Provided material:
--*--

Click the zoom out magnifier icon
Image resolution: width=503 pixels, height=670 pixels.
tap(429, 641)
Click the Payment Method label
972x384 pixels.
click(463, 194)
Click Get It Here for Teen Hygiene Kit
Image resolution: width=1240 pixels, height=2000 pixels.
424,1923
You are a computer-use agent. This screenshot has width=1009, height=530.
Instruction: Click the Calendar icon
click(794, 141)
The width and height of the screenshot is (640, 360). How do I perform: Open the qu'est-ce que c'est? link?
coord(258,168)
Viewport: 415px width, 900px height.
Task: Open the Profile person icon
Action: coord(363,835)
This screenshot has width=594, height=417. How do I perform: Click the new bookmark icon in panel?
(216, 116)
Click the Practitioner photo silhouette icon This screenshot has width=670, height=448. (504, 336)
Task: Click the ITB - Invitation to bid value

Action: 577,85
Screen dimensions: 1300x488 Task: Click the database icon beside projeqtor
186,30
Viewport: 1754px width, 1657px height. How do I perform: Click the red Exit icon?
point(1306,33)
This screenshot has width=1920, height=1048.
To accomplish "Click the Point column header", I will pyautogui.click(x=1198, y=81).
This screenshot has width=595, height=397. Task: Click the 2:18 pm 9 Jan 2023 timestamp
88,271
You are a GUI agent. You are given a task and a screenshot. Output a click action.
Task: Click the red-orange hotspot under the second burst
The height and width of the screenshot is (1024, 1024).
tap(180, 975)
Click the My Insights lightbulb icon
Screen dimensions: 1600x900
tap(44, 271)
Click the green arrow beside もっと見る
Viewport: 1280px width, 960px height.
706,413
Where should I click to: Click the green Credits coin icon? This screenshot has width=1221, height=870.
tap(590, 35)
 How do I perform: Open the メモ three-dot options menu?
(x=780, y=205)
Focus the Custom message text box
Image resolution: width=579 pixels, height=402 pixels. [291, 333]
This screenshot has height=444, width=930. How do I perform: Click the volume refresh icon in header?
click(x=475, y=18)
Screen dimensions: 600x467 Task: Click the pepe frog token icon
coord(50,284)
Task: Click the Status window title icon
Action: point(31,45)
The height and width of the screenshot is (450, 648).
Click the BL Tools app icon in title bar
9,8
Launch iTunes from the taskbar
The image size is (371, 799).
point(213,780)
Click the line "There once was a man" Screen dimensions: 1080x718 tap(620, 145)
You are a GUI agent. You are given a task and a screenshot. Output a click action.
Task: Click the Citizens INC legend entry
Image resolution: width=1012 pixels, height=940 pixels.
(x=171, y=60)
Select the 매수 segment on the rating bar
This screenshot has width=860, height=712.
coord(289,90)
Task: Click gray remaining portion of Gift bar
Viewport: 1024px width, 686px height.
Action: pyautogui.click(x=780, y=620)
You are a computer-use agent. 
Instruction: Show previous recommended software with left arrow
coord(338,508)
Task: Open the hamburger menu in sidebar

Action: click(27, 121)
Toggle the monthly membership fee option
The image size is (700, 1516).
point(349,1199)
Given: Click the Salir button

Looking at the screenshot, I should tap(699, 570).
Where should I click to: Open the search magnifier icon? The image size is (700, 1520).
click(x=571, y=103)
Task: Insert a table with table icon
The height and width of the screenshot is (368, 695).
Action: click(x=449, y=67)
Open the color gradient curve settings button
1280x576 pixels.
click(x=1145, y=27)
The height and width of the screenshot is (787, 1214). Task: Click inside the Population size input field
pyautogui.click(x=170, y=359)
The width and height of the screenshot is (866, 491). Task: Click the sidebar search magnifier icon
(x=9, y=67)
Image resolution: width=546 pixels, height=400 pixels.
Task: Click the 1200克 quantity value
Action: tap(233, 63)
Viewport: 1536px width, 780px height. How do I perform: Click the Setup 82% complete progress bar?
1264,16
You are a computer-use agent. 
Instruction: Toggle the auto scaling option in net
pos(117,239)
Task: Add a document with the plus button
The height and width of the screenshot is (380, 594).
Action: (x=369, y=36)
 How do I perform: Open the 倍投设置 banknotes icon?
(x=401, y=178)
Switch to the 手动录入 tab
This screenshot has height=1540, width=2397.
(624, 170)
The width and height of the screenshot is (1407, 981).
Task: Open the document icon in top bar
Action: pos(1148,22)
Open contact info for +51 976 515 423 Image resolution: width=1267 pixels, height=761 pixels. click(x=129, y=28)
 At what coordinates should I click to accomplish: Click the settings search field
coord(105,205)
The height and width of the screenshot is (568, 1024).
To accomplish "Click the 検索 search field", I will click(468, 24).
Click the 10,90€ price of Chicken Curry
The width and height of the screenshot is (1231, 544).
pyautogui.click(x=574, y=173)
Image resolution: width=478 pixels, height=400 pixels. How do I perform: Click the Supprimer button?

--*--

Exercise instructions: Extract all of the data above and output it character for character.

Result of this exercise:
Click the zoom out magnifier icon
Image resolution: width=503 pixels, height=670 pixels.
tap(429, 641)
Click the Payment Method label
972x384 pixels.
click(463, 194)
Click Get It Here for Teen Hygiene Kit
Image resolution: width=1240 pixels, height=2000 pixels.
424,1923
You are a computer-use agent. This screenshot has width=1009, height=530.
Instruction: Click the Calendar icon
click(794, 141)
The width and height of the screenshot is (640, 360). How do I perform: Open the qu'est-ce que c'est? link?
coord(258,168)
Viewport: 415px width, 900px height.
Task: Open the Profile person icon
Action: coord(363,835)
This screenshot has width=594, height=417. How do I perform: Click the new bookmark icon in panel?
(216, 116)
Click the Practitioner photo silhouette icon This screenshot has width=670, height=448. (504, 336)
Task: Click the ITB - Invitation to bid value

Action: 577,85
Screen dimensions: 1300x488 Task: Click the database icon beside projeqtor
186,30
Viewport: 1754px width, 1657px height. How do I perform: Click the red Exit icon?
point(1306,33)
This screenshot has width=1920, height=1048.
To accomplish "Click the Point column header", I will pyautogui.click(x=1198, y=81).
This screenshot has width=595, height=397. Task: Click the 2:18 pm 9 Jan 2023 timestamp
88,271
You are a GUI agent. You are given a task and a screenshot. Output a click action.
Task: Click the red-orange hotspot under the second burst
The height and width of the screenshot is (1024, 1024).
tap(180, 975)
Click the My Insights lightbulb icon
Screen dimensions: 1600x900
tap(44, 271)
Click the green arrow beside もっと見る
Viewport: 1280px width, 960px height.
706,413
Where should I click to: Click the green Credits coin icon? This screenshot has width=1221, height=870.
tap(590, 35)
 How do I perform: Open the メモ three-dot options menu?
(x=780, y=205)
Focus the Custom message text box
Image resolution: width=579 pixels, height=402 pixels. [291, 333]
This screenshot has height=444, width=930. How do I perform: Click the volume refresh icon in header?
click(x=475, y=18)
Screen dimensions: 600x467 Task: Click the pepe frog token icon
coord(50,284)
Task: Click the Status window title icon
Action: point(31,45)
The height and width of the screenshot is (450, 648).
Click the BL Tools app icon in title bar
9,8
Launch iTunes from the taskbar
The image size is (371, 799).
point(213,780)
Click the line "There once was a man" Screen dimensions: 1080x718 tap(620, 145)
You are a GUI agent. You are given a task and a screenshot. Output a click action.
Task: Click the Citizens INC legend entry
Image resolution: width=1012 pixels, height=940 pixels.
(x=171, y=60)
Select the 매수 segment on the rating bar
This screenshot has width=860, height=712.
coord(289,90)
Task: Click gray remaining portion of Gift bar
Viewport: 1024px width, 686px height.
Action: pyautogui.click(x=780, y=620)
You are a computer-use agent. 
Instruction: Show previous recommended software with left arrow
coord(338,508)
Task: Open the hamburger menu in sidebar

Action: click(27, 121)
Toggle the monthly membership fee option
The image size is (700, 1516).
point(349,1199)
Given: Click the Salir button

Looking at the screenshot, I should tap(699, 570).
Where should I click to: Open the search magnifier icon? The image size is (700, 1520).
click(x=571, y=103)
Task: Insert a table with table icon
The height and width of the screenshot is (368, 695).
Action: click(x=449, y=67)
Open the color gradient curve settings button
1280x576 pixels.
click(x=1145, y=27)
The height and width of the screenshot is (787, 1214). Task: Click inside the Population size input field
pyautogui.click(x=170, y=359)
The width and height of the screenshot is (866, 491). Task: Click the sidebar search magnifier icon
(x=9, y=67)
Image resolution: width=546 pixels, height=400 pixels.
Task: Click the 1200克 quantity value
Action: tap(233, 63)
Viewport: 1536px width, 780px height. How do I perform: Click the Setup 82% complete progress bar?
1264,16
You are a computer-use agent. 
Instruction: Toggle the auto scaling option in net
pos(117,239)
Task: Add a document with the plus button
The height and width of the screenshot is (380, 594).
Action: (x=369, y=36)
 How do I perform: Open the 倍投设置 banknotes icon?
(x=401, y=178)
Switch to the 手动录入 tab
This screenshot has height=1540, width=2397.
(624, 170)
The width and height of the screenshot is (1407, 981).
Task: Open the document icon in top bar
Action: pos(1148,22)
Open contact info for +51 976 515 423 Image resolution: width=1267 pixels, height=761 pixels. click(x=129, y=28)
 At what coordinates should I click to accomplish: Click the settings search field
coord(105,205)
The height and width of the screenshot is (568, 1024).
To accomplish "Click the 検索 search field", I will click(468, 24).
Click the 10,90€ price of Chicken Curry
The width and height of the screenshot is (1231, 544).
pyautogui.click(x=574, y=173)
Image resolution: width=478 pixels, height=400 pixels. How do I perform: Click the Supprimer button?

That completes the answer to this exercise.